**Supplied data**
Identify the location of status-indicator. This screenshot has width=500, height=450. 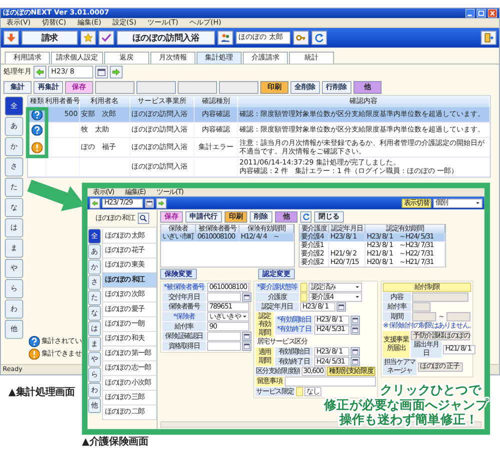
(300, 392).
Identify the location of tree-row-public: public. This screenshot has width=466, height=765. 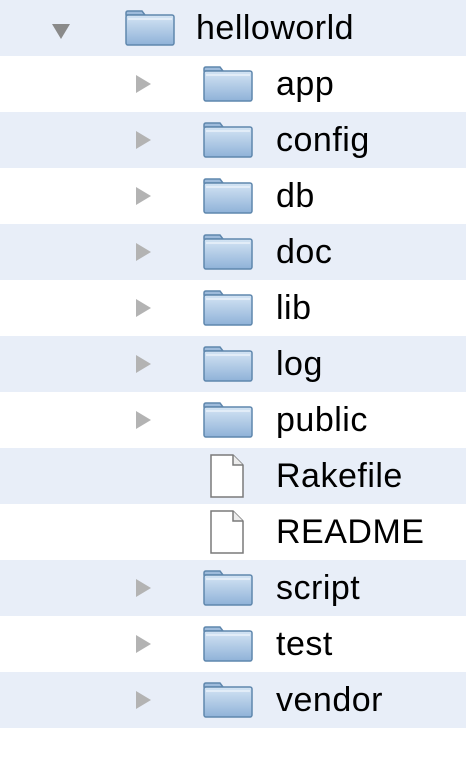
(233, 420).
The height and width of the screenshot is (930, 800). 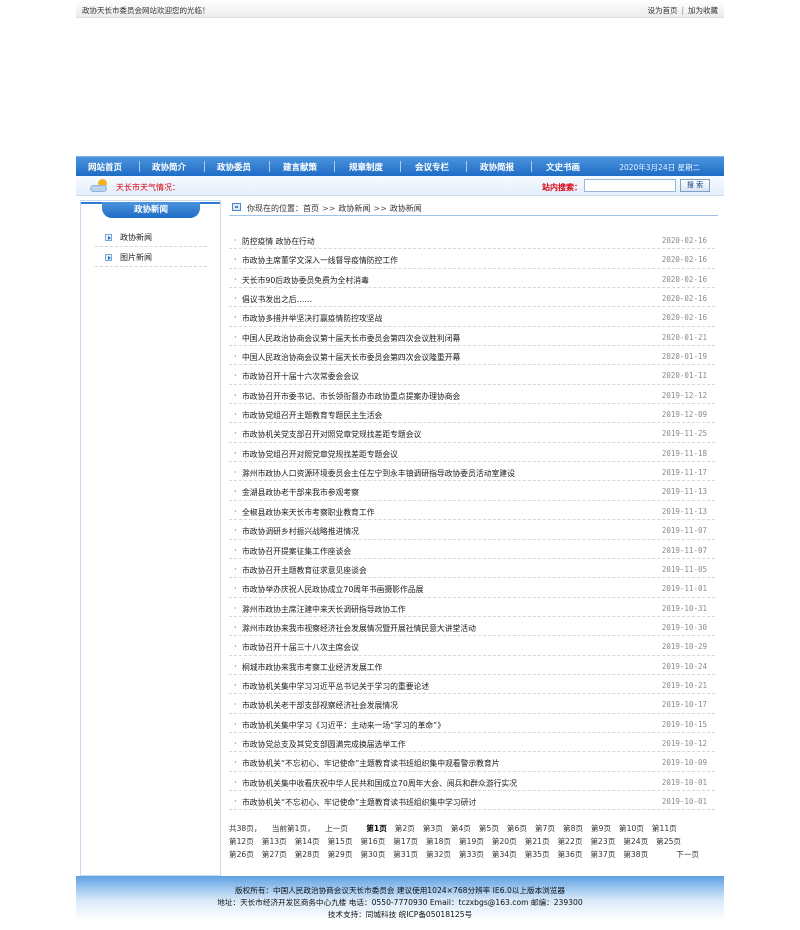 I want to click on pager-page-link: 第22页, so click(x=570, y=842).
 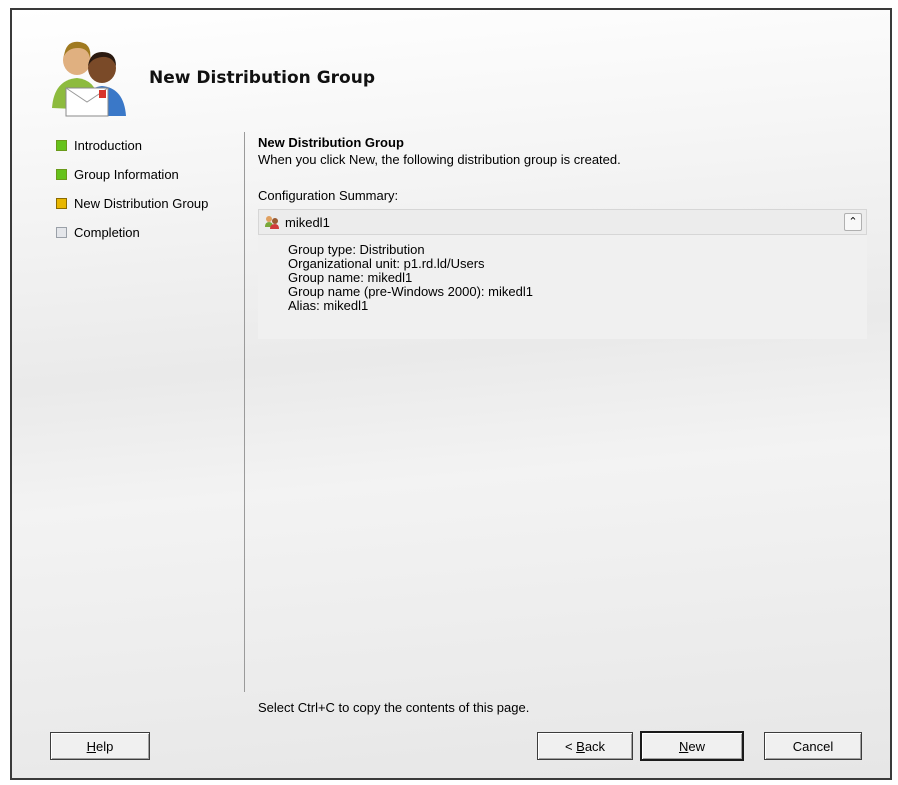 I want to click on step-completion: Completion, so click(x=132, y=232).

--

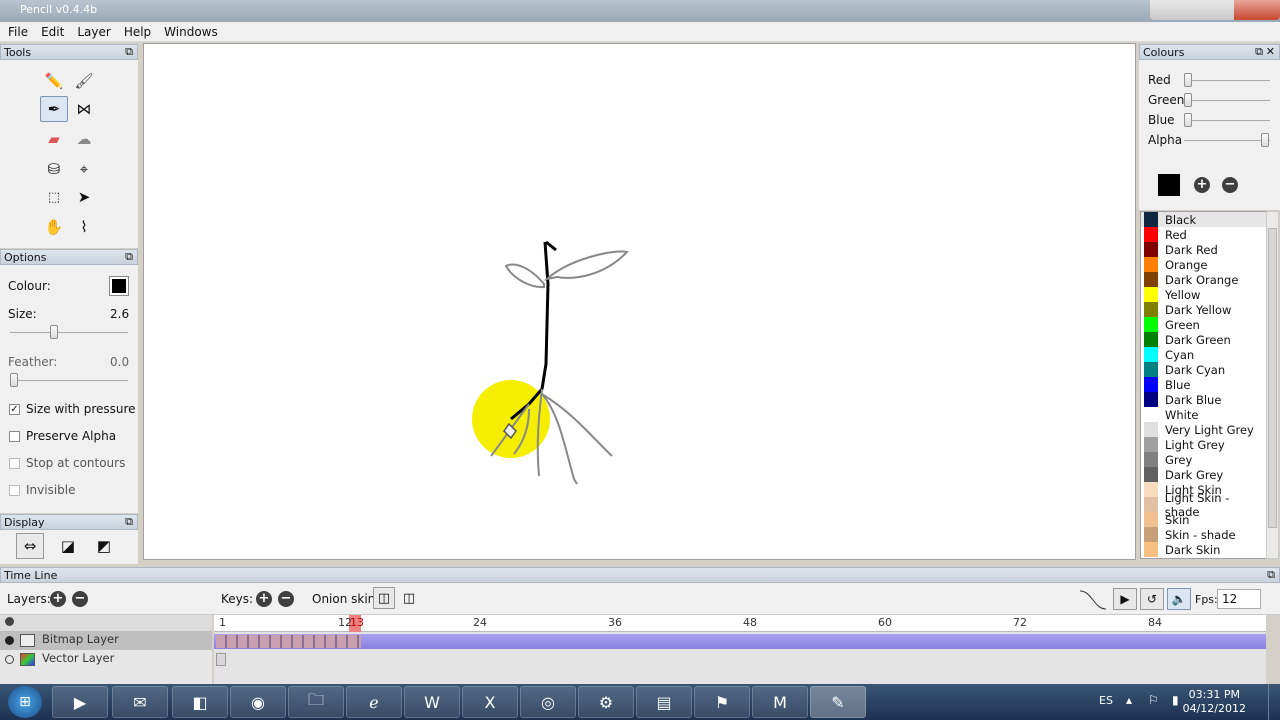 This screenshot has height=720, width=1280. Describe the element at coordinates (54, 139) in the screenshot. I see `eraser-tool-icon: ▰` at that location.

**Your objective**
Reproduce everything from the line containing "Identify the location of status-indicator." down to the line containing "(233, 420).", with both of those lines included. Leave the pictures out.

**Solution for this problem**
Identify the location of status-indicator. This screenshot has width=500, height=450. 
(300, 392).
Identify the location of tree-row-public: public. This screenshot has width=466, height=765. 
(233, 420).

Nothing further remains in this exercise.